# TASK INSTRUCTIONS
Filter the lines below, copying only those with the string "Chén".

# TASK INPUT
┄┄┄┄┄┄┄┄┄┄

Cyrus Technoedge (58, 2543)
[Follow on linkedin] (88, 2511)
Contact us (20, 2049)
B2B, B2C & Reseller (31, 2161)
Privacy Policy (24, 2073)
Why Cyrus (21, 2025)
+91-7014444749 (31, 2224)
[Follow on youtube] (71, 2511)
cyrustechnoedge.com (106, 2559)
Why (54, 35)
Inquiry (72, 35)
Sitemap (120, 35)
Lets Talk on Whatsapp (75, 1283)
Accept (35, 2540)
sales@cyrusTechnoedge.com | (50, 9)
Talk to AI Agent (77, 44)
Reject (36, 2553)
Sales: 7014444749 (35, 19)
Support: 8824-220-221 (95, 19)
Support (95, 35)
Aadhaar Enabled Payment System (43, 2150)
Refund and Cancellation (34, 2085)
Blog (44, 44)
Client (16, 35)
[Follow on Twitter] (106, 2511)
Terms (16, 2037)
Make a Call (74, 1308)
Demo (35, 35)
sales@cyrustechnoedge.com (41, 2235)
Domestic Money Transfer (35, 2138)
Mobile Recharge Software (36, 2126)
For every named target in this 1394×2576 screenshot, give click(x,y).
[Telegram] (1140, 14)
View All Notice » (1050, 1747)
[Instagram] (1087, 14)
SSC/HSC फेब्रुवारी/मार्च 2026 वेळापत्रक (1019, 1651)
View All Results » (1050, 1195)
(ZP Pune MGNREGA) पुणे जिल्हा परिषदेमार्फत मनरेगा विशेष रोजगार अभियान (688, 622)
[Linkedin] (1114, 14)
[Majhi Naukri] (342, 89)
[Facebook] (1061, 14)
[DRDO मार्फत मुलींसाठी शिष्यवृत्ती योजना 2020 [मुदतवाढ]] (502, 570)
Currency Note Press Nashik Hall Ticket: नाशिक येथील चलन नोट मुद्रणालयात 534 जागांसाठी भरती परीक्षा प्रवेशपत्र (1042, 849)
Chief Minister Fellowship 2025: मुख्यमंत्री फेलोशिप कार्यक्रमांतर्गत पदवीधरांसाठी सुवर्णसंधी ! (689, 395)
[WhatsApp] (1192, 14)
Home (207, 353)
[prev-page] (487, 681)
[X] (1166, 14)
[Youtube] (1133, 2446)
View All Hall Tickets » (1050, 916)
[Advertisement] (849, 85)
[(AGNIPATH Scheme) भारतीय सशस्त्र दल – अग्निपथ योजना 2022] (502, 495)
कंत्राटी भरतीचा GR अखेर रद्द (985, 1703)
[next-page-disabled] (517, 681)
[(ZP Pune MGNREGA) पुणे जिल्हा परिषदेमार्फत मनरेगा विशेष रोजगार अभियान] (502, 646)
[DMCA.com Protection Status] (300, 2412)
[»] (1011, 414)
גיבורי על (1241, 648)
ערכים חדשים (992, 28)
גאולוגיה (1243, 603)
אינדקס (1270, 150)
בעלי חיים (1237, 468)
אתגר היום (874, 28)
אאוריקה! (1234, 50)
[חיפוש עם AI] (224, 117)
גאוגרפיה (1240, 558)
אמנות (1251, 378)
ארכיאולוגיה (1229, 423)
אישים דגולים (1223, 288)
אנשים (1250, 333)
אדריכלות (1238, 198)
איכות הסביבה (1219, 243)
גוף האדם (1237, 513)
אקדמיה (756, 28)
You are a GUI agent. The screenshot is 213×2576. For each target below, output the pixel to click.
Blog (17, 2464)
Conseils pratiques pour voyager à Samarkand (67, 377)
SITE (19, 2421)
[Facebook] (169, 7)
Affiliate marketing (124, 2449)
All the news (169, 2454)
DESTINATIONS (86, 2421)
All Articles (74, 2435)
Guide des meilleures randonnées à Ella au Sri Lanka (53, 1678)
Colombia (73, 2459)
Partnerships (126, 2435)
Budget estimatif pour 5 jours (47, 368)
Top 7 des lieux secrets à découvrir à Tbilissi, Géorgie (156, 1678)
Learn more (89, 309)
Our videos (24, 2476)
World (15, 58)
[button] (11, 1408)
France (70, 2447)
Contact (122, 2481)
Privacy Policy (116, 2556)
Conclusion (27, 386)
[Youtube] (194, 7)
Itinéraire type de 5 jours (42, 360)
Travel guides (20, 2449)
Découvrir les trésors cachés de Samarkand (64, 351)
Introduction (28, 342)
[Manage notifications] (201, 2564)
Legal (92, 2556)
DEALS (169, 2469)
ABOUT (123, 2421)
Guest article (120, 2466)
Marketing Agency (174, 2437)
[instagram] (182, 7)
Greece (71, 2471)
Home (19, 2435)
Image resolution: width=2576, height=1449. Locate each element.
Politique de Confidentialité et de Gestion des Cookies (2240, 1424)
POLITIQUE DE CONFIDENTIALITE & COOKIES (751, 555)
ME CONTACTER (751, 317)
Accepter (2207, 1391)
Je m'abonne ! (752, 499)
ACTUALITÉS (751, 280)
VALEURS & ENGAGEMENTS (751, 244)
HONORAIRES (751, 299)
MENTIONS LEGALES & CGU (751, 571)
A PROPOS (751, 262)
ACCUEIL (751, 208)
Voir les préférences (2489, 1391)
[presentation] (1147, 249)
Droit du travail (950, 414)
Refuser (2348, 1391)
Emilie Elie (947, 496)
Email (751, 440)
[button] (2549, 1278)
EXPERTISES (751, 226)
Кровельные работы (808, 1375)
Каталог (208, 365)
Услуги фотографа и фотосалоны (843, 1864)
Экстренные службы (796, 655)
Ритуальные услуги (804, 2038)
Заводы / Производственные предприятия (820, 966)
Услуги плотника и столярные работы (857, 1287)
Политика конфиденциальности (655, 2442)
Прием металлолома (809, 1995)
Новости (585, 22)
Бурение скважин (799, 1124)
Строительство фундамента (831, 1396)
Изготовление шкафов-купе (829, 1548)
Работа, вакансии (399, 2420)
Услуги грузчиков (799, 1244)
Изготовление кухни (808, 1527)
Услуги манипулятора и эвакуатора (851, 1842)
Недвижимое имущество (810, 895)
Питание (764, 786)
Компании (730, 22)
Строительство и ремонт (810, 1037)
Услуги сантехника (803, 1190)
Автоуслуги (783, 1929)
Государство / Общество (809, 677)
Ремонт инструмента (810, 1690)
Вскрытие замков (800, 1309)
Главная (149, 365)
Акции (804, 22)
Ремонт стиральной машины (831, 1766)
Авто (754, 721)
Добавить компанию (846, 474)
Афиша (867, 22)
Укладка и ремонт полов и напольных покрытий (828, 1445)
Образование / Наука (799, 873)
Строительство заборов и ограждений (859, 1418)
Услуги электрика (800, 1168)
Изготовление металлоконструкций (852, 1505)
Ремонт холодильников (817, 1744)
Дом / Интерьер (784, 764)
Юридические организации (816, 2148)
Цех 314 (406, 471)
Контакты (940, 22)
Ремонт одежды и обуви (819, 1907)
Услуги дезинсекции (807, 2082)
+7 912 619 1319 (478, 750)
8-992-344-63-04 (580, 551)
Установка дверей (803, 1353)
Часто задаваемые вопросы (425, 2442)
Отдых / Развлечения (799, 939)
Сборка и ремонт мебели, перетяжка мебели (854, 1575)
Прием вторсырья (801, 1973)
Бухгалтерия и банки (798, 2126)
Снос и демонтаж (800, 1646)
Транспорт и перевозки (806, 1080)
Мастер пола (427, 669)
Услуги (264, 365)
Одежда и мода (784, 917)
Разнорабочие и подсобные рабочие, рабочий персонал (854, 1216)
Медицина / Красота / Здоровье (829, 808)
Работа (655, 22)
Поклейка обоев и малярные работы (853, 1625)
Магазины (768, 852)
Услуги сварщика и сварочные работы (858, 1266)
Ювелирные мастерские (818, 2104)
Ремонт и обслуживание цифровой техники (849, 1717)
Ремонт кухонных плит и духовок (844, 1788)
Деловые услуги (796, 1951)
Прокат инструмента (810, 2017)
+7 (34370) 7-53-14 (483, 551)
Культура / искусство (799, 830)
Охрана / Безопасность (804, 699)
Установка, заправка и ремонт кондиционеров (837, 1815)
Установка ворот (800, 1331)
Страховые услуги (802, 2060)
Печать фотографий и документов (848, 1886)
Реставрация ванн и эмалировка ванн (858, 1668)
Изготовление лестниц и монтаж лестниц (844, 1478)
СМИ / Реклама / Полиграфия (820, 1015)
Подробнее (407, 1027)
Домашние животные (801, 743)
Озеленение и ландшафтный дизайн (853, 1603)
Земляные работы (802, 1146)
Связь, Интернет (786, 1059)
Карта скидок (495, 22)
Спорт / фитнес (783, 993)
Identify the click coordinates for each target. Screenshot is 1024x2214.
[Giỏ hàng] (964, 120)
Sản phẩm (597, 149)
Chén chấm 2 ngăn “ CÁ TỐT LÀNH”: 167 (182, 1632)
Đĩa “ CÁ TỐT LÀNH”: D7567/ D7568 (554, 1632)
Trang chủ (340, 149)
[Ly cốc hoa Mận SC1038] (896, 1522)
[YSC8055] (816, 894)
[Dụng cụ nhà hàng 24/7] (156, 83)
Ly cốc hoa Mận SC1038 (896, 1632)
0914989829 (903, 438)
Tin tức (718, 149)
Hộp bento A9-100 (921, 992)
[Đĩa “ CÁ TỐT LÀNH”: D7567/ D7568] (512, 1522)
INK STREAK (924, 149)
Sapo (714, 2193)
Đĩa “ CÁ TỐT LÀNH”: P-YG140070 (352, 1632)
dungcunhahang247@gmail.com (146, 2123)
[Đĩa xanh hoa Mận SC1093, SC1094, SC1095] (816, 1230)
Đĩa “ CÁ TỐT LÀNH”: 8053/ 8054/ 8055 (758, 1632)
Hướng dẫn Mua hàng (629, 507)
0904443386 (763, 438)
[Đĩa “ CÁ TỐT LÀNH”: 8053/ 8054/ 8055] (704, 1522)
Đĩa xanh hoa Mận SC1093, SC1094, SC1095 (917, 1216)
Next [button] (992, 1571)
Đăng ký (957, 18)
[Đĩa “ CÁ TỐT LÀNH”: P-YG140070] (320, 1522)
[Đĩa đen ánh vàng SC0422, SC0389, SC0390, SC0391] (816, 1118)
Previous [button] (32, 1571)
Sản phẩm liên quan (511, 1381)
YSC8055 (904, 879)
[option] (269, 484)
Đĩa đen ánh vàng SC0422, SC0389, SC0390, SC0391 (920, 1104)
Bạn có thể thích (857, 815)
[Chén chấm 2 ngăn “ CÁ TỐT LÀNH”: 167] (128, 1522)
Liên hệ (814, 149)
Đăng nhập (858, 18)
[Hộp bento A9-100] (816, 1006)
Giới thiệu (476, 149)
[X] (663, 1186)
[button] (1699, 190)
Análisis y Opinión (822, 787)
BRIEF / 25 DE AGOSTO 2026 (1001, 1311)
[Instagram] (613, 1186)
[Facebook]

┄┄┄┄┄┄┄┄┄┄

# TASK SOLUTION
Chén chấm 2 ngăn “ CÁ TỐT LÀNH”: 167 (182, 1632)
[Chén chấm 2 ngăn “ CÁ TỐT LÀNH”: 167] (128, 1522)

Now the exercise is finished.